With all the talk about Google, Yahoo and MSN all the time, the little guys tend to get left out. By little guys, I mean second tier search engines like business.com, 7search.com, ask.com etc.
I’m currently using Business.com for one of my clients and I’m getting decent results. It’s important for PPC advertisers to realize there is more to this world other than Google, Yahoo and MSN. If you’ve exhausted all of your options and really need to generate additional leads, do yourself a favor and check out some of the more popular second tier search engines.
In this post I’ll go over the one I’m working in right now, Business.com.
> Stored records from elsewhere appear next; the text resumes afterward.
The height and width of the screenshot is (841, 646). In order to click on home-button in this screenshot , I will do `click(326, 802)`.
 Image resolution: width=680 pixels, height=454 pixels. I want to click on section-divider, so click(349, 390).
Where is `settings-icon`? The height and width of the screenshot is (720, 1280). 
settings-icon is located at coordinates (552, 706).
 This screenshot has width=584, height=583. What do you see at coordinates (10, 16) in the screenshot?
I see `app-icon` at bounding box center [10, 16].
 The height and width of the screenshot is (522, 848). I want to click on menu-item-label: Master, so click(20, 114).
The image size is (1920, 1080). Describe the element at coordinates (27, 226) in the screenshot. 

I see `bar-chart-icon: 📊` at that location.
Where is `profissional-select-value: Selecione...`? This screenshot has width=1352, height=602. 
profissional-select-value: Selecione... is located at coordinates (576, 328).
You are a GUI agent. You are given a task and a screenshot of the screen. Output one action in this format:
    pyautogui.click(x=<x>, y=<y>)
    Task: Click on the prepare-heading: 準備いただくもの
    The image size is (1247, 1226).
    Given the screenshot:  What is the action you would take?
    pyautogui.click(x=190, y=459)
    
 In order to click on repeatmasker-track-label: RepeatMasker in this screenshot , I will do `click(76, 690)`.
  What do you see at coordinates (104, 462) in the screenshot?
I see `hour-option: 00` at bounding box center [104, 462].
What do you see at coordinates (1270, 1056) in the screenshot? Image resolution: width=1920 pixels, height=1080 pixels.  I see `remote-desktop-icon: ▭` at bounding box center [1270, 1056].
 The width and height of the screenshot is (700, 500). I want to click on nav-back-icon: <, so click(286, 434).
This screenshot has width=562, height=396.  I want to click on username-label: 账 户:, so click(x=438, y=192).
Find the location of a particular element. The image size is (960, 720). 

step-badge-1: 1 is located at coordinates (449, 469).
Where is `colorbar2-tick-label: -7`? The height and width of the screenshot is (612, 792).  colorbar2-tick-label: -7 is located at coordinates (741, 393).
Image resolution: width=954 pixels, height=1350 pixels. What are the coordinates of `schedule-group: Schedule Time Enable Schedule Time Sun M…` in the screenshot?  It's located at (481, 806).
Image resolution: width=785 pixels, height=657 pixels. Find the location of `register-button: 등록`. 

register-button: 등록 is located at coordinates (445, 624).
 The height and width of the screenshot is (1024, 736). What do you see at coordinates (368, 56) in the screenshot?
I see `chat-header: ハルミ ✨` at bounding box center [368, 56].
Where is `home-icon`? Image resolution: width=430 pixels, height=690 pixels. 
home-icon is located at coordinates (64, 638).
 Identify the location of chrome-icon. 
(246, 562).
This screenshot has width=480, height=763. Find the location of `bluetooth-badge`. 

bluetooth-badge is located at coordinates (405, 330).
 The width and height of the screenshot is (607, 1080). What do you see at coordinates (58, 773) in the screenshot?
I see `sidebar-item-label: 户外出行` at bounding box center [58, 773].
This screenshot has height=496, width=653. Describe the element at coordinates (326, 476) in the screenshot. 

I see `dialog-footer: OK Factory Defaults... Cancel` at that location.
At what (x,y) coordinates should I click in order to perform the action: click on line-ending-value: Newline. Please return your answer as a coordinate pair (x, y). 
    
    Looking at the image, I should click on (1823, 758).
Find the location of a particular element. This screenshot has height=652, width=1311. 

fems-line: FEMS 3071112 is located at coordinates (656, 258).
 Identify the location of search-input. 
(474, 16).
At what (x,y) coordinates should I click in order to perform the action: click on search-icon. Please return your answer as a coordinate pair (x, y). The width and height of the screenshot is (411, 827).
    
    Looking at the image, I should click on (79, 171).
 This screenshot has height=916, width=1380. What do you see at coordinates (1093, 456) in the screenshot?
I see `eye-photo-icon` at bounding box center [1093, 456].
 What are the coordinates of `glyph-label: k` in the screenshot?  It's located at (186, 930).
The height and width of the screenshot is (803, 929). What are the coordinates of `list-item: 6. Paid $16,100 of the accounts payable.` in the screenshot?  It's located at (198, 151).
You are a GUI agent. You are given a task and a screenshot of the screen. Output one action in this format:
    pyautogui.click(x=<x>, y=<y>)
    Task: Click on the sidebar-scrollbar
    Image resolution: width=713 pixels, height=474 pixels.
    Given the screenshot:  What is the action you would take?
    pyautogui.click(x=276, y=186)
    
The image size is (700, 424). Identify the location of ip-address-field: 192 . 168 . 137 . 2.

Business.com is a search engine and a B2B directory. The search engine aspect of business.com works closely to how the top three work with Paid listings and organic listings. Business.com allows you to add ‘listings’ instead of campaigns. And within each listing are the keywords and ads. You have the same flexibility within Business.com as you have within Google and Yahoo; you can add keywords to your listing, edit your keywords, change their bids, write new ad texts, and pause under performing ad texts.
You can also set up conversion tracking within Business.com as well as Google Analytics. You can even set up destination URL’s for each keyword if needed. Reporting provided is more than necessary with status of your listing, CPC, position or rank as they call it, clicks, cost, total conversions, conversion rates, cost-per-conversion and conversion revenue. The one thing they don’t give you however is the impression count.
Your ad text or the actual listing in Business.com is slightly different from Google and Yahoo. Your listing title can include up to 60 characters and the description can contain up to 150 characters. You have your typical destination URL and a display URL. But then there is a multilink area where you can fill in separate page names and their URL’s. What this does is allow for more links to page of your site that you have listed directly under your main listing. This gives the user more flexibility and more of a chance that you’ll get a click to your site.
When it comes to reporting you can generate a traffic and lead report for any date range. You can view the report immediately and even export the data into Excel.
Last month for one of my clients I was able to generate a total of 19 leads at a cost of $26 per lead. My CPL goal was $55. The extra 19 leads helped me reach my monthly goal for total paid search leads at a super cheap cost. I could probably increase my keyword bids and get even more traffic which I plan to do here in August.
The point is as a PPC advertiser, we should be looking into all opportunities to increase leads and sales for our clients. If we’re only ever work in Google, Yahoo and MSN we’ll never know what kind of results we can receive from other search engines. If your client has it in their budget I would recommend giving Business.com a try!